>> begin Dataset entries
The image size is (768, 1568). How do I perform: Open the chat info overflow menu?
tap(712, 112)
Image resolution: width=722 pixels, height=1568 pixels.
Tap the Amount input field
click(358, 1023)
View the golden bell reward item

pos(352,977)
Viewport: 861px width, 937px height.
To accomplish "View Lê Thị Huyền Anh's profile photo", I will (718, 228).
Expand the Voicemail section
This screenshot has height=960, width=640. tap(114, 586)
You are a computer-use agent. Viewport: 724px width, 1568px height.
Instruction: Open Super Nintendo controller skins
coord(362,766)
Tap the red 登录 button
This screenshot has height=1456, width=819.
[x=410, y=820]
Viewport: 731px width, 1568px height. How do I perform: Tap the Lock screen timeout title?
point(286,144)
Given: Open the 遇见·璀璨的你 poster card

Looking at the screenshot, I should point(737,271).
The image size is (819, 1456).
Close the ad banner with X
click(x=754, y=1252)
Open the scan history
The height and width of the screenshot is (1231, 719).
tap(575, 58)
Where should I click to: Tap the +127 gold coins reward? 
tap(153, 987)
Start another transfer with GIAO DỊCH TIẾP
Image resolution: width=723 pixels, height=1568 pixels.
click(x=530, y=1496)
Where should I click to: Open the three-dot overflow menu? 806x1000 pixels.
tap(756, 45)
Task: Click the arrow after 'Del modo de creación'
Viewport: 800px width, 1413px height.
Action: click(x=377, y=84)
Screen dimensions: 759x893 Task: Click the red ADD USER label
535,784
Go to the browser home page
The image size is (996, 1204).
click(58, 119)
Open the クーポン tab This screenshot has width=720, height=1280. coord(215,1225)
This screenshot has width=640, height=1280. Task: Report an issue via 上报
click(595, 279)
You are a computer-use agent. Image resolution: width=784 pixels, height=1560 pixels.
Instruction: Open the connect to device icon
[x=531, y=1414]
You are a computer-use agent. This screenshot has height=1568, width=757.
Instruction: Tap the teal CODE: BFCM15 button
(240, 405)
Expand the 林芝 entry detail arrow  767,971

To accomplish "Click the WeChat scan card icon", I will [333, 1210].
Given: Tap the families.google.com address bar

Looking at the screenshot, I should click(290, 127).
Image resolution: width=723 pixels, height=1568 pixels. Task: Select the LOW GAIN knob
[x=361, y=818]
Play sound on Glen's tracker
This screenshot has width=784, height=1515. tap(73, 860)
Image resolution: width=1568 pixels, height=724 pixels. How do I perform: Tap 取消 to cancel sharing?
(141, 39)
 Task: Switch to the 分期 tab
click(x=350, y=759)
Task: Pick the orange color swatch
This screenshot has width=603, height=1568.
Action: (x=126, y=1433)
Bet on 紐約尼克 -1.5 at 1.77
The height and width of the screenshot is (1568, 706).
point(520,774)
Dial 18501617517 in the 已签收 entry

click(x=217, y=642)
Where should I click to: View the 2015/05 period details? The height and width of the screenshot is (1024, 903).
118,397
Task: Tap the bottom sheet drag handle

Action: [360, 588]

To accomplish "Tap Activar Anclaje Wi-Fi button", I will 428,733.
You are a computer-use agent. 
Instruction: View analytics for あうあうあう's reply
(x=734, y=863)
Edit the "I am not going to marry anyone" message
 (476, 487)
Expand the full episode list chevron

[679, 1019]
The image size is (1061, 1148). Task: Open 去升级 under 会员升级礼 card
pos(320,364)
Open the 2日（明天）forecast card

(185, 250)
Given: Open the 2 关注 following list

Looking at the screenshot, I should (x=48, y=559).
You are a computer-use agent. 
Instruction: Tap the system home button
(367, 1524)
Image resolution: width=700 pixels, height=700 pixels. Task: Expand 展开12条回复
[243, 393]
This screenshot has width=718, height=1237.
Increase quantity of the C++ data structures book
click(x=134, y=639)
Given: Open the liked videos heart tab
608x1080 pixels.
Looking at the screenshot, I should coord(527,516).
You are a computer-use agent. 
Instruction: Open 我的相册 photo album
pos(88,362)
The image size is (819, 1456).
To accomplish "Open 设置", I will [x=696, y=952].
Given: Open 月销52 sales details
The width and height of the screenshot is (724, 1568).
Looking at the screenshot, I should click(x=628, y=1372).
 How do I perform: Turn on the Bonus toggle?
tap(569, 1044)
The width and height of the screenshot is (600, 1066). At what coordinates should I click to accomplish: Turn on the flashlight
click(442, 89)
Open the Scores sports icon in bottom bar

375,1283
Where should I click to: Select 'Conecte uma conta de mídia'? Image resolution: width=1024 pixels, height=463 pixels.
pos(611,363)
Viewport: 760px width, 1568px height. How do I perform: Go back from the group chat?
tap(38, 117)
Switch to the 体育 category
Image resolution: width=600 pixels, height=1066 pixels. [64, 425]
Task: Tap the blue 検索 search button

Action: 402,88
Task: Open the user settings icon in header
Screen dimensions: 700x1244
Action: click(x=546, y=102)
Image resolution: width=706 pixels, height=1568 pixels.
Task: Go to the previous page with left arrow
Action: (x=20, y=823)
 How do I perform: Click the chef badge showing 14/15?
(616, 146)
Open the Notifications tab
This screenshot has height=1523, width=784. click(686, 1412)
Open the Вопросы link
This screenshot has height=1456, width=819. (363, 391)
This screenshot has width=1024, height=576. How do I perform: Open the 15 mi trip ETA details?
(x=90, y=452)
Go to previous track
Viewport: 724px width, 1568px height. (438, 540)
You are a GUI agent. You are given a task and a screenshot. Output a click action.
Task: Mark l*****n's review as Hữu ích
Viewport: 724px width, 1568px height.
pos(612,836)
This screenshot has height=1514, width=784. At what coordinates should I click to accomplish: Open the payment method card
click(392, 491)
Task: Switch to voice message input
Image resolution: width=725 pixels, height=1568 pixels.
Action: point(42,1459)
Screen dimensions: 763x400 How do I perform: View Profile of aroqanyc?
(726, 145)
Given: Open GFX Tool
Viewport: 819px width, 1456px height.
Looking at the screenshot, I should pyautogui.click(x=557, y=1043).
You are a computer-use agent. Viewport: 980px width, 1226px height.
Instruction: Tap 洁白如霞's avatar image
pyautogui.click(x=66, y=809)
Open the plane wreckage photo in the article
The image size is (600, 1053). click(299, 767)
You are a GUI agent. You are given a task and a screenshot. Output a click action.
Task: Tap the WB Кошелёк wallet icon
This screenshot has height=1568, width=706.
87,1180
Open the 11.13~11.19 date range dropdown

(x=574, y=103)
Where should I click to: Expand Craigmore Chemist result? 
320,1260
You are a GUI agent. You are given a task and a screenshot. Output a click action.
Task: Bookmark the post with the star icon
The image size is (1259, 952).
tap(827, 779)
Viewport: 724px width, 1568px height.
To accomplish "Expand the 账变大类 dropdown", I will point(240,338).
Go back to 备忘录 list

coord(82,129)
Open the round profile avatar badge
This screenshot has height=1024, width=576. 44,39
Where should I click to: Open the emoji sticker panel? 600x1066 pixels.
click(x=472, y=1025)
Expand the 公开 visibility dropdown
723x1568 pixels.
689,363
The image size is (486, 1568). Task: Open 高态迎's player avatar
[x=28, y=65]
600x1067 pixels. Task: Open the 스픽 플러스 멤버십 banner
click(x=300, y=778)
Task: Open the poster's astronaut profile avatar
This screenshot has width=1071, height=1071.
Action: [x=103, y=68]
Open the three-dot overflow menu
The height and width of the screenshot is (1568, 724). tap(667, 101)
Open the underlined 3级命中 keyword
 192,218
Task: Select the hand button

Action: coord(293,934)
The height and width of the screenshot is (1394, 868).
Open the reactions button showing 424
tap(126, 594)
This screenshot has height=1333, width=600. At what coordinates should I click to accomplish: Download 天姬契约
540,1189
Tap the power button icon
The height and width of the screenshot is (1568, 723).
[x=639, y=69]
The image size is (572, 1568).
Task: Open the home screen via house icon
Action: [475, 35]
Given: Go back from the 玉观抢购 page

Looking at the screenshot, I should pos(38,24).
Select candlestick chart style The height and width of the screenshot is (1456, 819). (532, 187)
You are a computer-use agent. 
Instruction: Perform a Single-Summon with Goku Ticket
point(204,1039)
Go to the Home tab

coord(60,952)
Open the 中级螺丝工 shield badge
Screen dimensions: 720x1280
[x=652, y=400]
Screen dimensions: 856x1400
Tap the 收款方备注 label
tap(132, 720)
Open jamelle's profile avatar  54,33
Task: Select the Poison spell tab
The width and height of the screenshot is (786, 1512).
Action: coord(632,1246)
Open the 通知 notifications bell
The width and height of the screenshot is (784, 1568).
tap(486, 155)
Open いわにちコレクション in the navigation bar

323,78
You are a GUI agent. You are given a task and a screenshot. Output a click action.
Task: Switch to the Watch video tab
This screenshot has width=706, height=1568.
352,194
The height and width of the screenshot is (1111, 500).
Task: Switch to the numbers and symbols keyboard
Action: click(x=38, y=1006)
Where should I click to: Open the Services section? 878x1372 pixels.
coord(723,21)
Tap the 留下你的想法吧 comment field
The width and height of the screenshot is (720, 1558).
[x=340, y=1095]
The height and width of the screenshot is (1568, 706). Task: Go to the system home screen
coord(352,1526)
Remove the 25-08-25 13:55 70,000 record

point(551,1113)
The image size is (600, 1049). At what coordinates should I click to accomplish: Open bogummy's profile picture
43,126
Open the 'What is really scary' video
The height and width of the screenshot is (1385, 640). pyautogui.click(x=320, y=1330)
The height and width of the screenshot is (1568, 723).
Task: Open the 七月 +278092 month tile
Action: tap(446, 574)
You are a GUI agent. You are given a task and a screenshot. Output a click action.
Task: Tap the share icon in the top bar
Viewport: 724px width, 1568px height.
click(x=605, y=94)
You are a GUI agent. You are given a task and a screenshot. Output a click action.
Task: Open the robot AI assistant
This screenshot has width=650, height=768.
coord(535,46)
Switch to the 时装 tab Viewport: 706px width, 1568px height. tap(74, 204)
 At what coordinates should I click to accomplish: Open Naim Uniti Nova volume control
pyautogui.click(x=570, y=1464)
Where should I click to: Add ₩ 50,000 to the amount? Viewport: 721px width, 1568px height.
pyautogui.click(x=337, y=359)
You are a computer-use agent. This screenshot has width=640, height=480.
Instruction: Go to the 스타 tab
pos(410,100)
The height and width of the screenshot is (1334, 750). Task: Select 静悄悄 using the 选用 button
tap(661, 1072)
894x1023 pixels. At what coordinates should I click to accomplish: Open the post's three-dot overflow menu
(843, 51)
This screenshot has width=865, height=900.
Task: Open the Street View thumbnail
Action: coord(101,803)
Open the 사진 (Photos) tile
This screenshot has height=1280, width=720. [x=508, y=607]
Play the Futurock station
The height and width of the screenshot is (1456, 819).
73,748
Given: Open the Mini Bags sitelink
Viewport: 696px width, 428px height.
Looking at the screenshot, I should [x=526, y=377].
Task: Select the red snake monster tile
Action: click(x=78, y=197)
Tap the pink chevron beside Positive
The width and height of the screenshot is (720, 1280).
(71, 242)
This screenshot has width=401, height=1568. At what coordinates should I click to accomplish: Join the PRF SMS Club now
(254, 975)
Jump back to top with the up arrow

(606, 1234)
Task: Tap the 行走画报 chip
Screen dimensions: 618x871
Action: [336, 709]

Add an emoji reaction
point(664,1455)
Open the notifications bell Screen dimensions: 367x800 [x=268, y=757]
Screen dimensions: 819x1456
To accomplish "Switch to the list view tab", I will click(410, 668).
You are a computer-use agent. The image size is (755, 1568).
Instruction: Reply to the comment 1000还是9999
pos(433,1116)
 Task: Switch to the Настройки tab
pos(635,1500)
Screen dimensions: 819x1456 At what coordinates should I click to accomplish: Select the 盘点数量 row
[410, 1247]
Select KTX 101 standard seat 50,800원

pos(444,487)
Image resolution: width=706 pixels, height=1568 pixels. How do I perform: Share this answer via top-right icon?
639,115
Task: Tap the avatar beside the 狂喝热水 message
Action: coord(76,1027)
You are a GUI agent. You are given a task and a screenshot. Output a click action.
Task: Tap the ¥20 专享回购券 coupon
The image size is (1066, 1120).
>> end Dataset entries
*What you have to do*. Put the data into a Markdown table with the columns "Row" and "Line", starting at the first line and ending after the line containing "Looking at the screenshot, I should point(737,271).". Skip any blank lines.

*Result of the exercise*.
| Row | Line |
|---|---|
| 1 | The image size is (768, 1568). How do I perform: Open the chat info overflow menu? |
| 2 | tap(712, 112) |
| 3 | Image resolution: width=722 pixels, height=1568 pixels. |
| 4 | Tap the Amount input field |
| 5 | click(358, 1023) |
| 6 | View the golden bell reward item |
| 7 | pos(352,977) |
| 8 | Viewport: 861px width, 937px height. |
| 9 | To accomplish "View Lê Thị Huyền Anh's profile photo", I will (718, 228). |
| 10 | Expand the Voicemail section |
| 11 | This screenshot has height=960, width=640. tap(114, 586) |
| 12 | You are a computer-use agent. Viewport: 724px width, 1568px height. |
| 13 | Instruction: Open Super Nintendo controller skins |
| 14 | coord(362,766) |
| 15 | Tap the red 登录 button |
| 16 | This screenshot has height=1456, width=819. |
| 17 | [x=410, y=820] |
| 18 | Viewport: 731px width, 1568px height. How do I perform: Tap the Lock screen timeout title? |
| 19 | point(286,144) |
| 20 | Given: Open the 遇见·璀璨的你 poster card |
| 21 | Looking at the screenshot, I should point(737,271). |